Starting with the line that contains "Training (439, 160)", copy every line through the end of the data below, exactly and with nothing added.

Dataset extract —
========================================================================

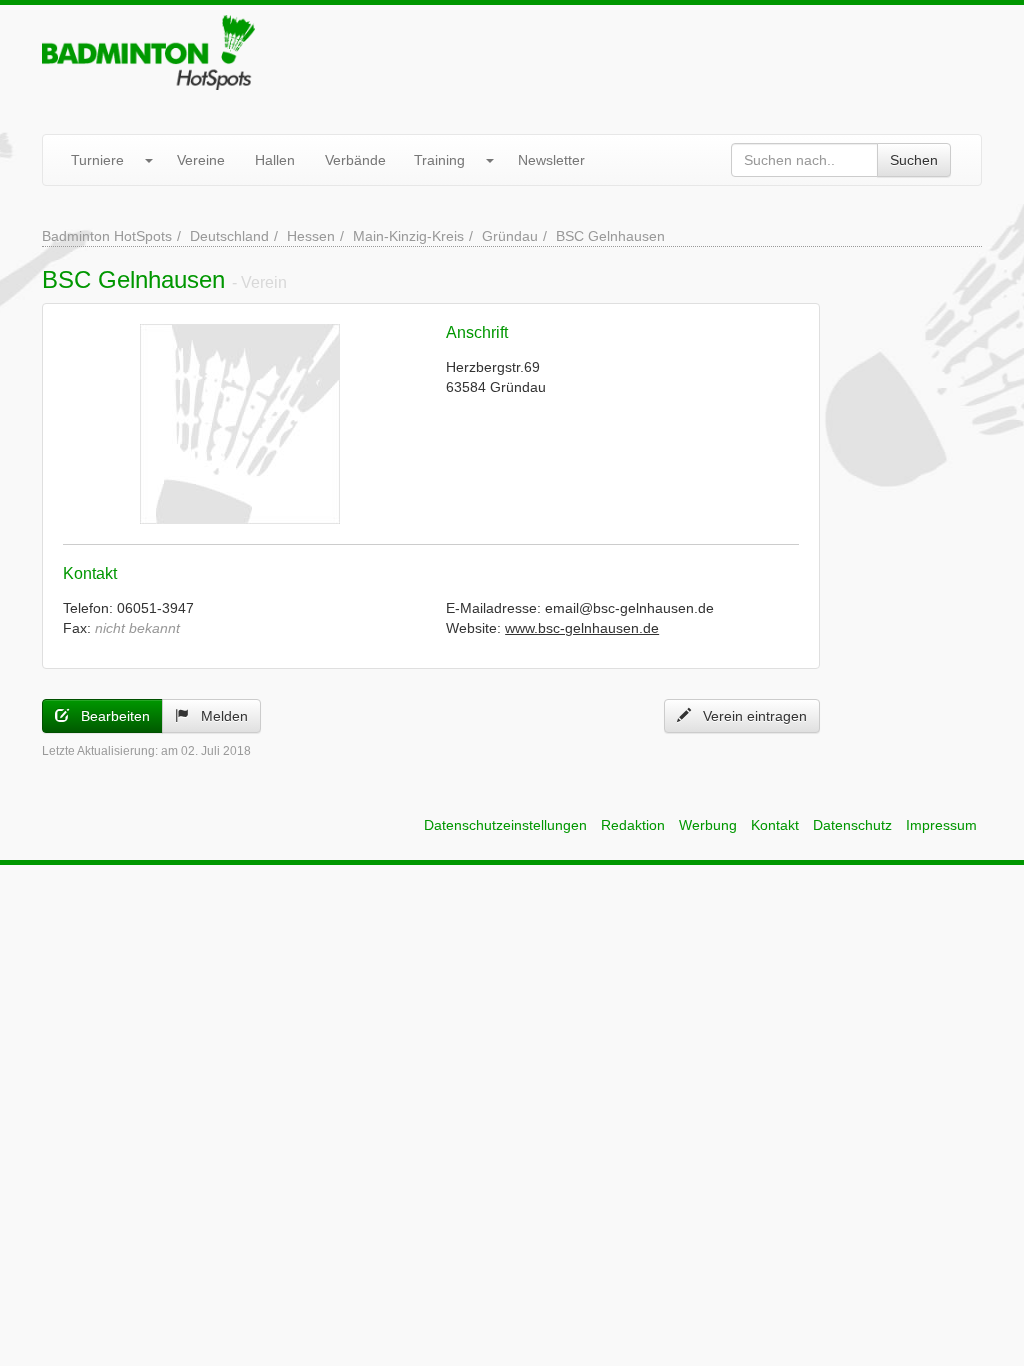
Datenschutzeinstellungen (505, 825)
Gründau (510, 236)
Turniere (97, 160)
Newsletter (551, 160)
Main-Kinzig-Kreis (408, 236)
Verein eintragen (749, 716)
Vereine (201, 160)
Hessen (311, 236)
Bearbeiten (109, 716)
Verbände (355, 160)
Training (439, 160)
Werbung (708, 825)
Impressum (941, 825)
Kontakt (775, 825)
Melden (218, 716)
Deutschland (229, 236)
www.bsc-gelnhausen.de (582, 628)
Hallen (275, 160)
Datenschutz (852, 825)
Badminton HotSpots (107, 236)
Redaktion (633, 825)
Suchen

========================================================================

Your response —
Training (439, 160)
Werbung (708, 825)
Impressum (941, 825)
Kontakt (775, 825)
Melden (218, 716)
Deutschland (229, 236)
www.bsc-gelnhausen.de (582, 628)
Hallen (275, 160)
Datenschutz (852, 825)
Badminton HotSpots (107, 236)
Redaktion (633, 825)
Suchen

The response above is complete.